British girls have generally shied away from careers in engineering and physics. Samantha Laurie reveals the formula for change
In a school hall in Redhill, an unusual form of speed dating is under way: a group of young teenage girls are moving from desk to desk with a list of questions. The ‘candidates’ are molecular biologists, space scientists, and civil and environmental engineers. All are female.
The questions come thick and fast. What does the job entail? What’s exciting about it? How did you get into it? After 10 minutes the bell rings and the girls move on.
For these 12- and 13-year-olds, yet to choose their GCSEs, it is likely to be their first encounter with engineering as a career. For Warwick School, the co-ed state school that runs the event for its own pupils and those at neighbouring schools, it’s an attempt to showcase an industry in which women are woefully underrepresented, and which faces a chronic skills shortage all round.

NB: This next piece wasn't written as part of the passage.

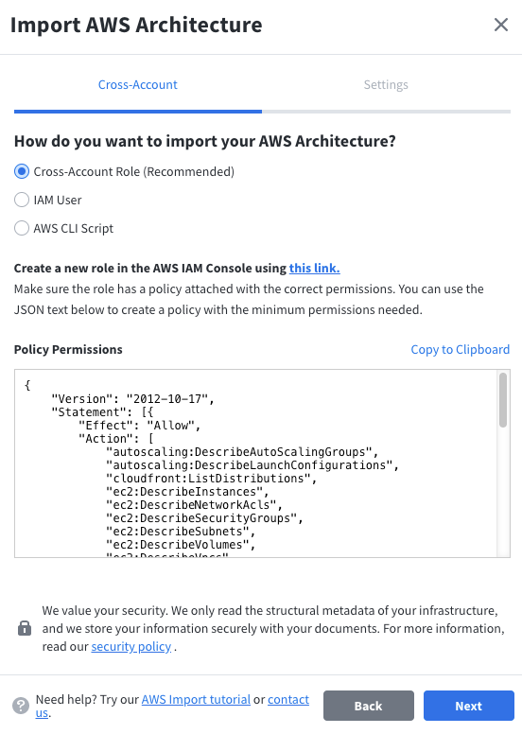Click Copy to Clipboard link
522x734 pixels.
[x=461, y=350]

By 2020, engineering will absorb one sixth of all school leavers. Industries such as renewable energy, power and electronics are soaking up graduates and need to double their intake of entrants with degrees. The sector generates 25% of the turnover of UK industry – three times as much as retail. Yet it draws on just half of the population: a paltry 6% of engineers are women, the worst figure in Europe.
The problem is physics, as shown by one truly shaming statistic: in 2011, 49% of co-ed state schools sent not a single girl to study A level physics. Unlike chemistry and biology – gateway qualifications for medicine in which the gender mix is almost equal – just one in five A level physics students is female. A disproportionate number of these come from single-sex schools, hinting that the real obstacle is ingrained sexism, not the subject’s fundamental lack of appeal.

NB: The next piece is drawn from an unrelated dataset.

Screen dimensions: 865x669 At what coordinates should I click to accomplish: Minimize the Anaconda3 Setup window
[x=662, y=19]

Now one school, Lampton School in Hounslow, has taken action. Three years ago, it had 25 students taking A level physics – all boys except one. Today it has 50, one quarter of whom are girls, and science teacher Jessica Hamer credits various initiatives: bringing in female physicists and engineers to talk about their careers; using gender-neutral analogies to explain concepts (eg rollercoasters instead of guns); and teaching girls in single sex groups, or in mixed groups with girls as leaders.

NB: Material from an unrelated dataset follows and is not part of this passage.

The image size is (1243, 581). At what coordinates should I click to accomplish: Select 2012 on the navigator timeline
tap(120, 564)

But the key ingredient was a hefty slice of girl power.
“We spent a day talking to Year 10 girls about gender, ambition and stereotyping,” explains Jessica, “bringing in influential, successful women to discuss feminism. Once you have this ‘girls can do’ message running through the school, you start to see girls thinking differently about their choices.”
Dressing up engineering to appeal to ‘caring, sharing’ female stereotypes is, of course, galling to all involved. But girls do respond better once they grasp the impact of a scientific career on society, claims Estelle Rowe of the Engineering Development Trust, which runs week-long, residential courses for A level students. This year, one of the most popular with girls is Humanitarian Engineering, looking at how engineers rebuild communities and infrastructure in disaster and conflict zones.
Since future engineering concerns will be more about climate change and energy than cars and planes, we should be doing more to sell science to younger girls, says Estelle. At the University of Surrey, where applications for science courses are amongst the highest in the land, EDT runs a four-day Headstart course to illustrate different types of engineering. It also offers non-residential courses pitched at younger girls.
This is crucial, as the dirt and overalls image of engineering is formed early, ending with a pernicious sense that physics is somehow unfeminine. By 13, a whopping 80% of girls opt for the lighter double science GCSE, already seemingly ruling themselves out of scientific careers.
Several things are required, says the Institute of Physics (IOP): more specialist teachers; a better route from double science GCSE to A level science; a whole school approach to gender equality; and independent Ofsted assessment of a school’s success at getting girls into science A levels.
But parental expectation is always the most powerful influence of all. Once it became commonly held wisdom that a good maths
A level was the best pointer to a successful career, girls began applying for maths in droves.
Disenfranchising half the population from an industry that is changing the way we live, breathe and communicate is not only an affront to natural justice, but an economic and ethical risk. It is with good reason that the IOP has adopted its new slogan: ‘Physics is a Feminist Issue.’